C’était la même chose aussi dans mon camp d’entraînement avant mon deuxième combat contre Adrian Diaconu. On était en République dominicaine, dans un petit gymnase. Normalement, à l’approche d’un combat, on engage des partenaires d’entraînement. Marc Ramsay voulait mettre la coche encore plus haut. Il avait offert 1000 $ additionnels aux boxeurs du club dominicain si quelqu’un était capable de me passer le K.-O. Heureusement pour lui, il n’a pas eu besoin de donner ces 1000 $. Quand les boxeurs locaux ont vu arriver un champion du monde, ils ont tous essayé de se prouver. Ils voulaient m’impressionner, impressionner les entraîneurs. Ç’a été un camp difficile, mais les bonnes choses n’arrivent pas pour rien.

Je suis né comme ça, je suis né guerrier. J’ai toujours voulu me surpasser. J’essaie d’être un bon exemple pour ma fille.

Apprivoiser Jean Pascal

Au fil du temps, les gens ont appris à apprivoiser Jean Pascal. Stéphan Larouche me le dit depuis mes années de boxe amateur : « Jean, tu gagnes à être connu. »

Les gens n’ont pas toujours compris mon attitude de guerrier. Avant de devenir le meilleur, il faut croire que tu es le meilleur. Je l’ai toujours fait. Et un jour, je suis devenu le meilleur de ma catégorie. Les gens ont commencé ensuite à connaître l’homme derrière l’athlète, le Jean Pascal de tous les jours.

Au début de ma carrière, on me voyait surtout dans ma période de combat. Je ne suis pas dans le même état d’esprit à une semaine de me battre. Je me prépare à aller à la guerre. En ce moment, je suis loin d’un combat, je suis plus détendu.

Certains ne m’aimeront jamais, je ne peux rien y faire. Ils trouvent que j’ai une grande gueule. Je crois surtout que ces gens n’ont pas compris l’essence du marketing, du sport, de la confiance en soi. Je n’ai jamais été irrespectueux envers un adversaire. Je n’ai jamais parlé de la nationalité, de l’orientation sexuelle, de la couleur de peau. J’ai boxé contre un Italien en disant que j’allais faire des pâtes sanglantes. Contre Adrian The Shark Diaconu, j’avais apporté une dent de requin et j’avais promis que j’irais chercher les autres. Il n’y a rien d’irrespectueux là-dedans. J’étais jeune et j’avais de l’imagination.

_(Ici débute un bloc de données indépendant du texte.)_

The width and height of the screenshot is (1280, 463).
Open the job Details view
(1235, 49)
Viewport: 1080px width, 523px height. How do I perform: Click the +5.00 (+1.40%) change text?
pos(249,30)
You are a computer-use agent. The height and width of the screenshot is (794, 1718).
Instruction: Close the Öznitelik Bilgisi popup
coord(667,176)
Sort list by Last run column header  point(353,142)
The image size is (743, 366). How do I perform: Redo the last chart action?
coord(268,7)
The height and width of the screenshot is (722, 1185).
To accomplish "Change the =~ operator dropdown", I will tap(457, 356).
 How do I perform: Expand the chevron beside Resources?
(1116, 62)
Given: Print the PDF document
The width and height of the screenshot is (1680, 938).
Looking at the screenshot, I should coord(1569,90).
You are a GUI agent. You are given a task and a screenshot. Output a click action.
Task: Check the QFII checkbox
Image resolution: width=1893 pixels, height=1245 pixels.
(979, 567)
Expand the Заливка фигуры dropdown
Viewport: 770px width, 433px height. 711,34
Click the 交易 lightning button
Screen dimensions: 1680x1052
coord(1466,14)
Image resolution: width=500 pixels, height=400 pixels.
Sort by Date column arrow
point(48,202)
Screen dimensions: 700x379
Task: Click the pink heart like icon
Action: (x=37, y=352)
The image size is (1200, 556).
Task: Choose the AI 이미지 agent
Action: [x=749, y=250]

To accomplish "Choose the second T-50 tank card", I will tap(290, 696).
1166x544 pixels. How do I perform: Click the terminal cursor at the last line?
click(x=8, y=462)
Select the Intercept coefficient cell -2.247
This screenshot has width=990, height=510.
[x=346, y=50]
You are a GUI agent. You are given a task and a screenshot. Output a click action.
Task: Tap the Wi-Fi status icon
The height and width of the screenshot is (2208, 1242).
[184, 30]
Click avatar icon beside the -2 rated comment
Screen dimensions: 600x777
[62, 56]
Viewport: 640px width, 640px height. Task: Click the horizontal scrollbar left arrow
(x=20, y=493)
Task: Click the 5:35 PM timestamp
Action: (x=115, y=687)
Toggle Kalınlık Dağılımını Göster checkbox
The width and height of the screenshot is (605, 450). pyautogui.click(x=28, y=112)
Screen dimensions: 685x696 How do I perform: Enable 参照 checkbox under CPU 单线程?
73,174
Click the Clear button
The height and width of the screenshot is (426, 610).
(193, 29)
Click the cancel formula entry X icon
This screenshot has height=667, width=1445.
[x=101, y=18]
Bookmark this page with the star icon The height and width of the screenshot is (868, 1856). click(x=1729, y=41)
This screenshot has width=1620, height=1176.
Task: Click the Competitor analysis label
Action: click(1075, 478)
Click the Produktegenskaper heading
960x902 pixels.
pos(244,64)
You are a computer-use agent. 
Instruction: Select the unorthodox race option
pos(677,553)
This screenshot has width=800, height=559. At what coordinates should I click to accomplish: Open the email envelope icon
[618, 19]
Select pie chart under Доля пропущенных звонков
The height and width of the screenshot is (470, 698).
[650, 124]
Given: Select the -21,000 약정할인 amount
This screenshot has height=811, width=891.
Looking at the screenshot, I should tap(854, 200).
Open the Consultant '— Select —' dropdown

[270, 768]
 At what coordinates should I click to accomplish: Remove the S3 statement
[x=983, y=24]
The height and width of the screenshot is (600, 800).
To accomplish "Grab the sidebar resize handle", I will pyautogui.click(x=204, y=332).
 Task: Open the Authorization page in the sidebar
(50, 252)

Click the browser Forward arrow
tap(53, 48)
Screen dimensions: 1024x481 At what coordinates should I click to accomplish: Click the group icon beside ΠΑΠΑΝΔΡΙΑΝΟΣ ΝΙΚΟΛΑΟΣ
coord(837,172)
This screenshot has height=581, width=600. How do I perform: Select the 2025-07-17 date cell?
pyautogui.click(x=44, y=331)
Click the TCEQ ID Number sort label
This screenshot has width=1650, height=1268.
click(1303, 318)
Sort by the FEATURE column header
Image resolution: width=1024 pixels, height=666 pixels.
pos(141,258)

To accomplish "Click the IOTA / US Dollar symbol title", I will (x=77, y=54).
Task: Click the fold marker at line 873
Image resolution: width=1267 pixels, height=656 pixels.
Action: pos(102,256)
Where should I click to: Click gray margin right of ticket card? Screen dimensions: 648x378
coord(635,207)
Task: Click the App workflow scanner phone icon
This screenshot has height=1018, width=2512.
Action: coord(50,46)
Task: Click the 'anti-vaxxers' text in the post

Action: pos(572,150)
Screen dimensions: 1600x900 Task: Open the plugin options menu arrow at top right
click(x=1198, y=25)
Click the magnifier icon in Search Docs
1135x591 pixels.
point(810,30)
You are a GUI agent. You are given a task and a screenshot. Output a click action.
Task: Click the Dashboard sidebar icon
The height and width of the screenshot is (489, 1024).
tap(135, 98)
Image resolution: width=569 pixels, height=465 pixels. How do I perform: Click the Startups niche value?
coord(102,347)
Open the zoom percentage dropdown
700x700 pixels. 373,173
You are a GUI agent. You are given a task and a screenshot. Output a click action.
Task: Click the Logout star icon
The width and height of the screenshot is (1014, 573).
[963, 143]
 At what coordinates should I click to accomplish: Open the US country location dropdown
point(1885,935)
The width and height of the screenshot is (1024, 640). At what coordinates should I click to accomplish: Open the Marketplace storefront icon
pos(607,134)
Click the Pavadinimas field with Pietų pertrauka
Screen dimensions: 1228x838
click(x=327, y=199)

J’ai toujours respecté mes adversaires. On pouvait avoir des prises de bec avant le combat, comme avec Bernard Hopkins, mais après le combat, on se serre la main et c’est fini.

Les mauvaises langues me dénigrent pour se remonter. Mais ceux qui me connaissent savent qui je suis vraiment. Avec un article comme celui-ci, je veux continuer à vous faire connaître le vrai Jean Pascal.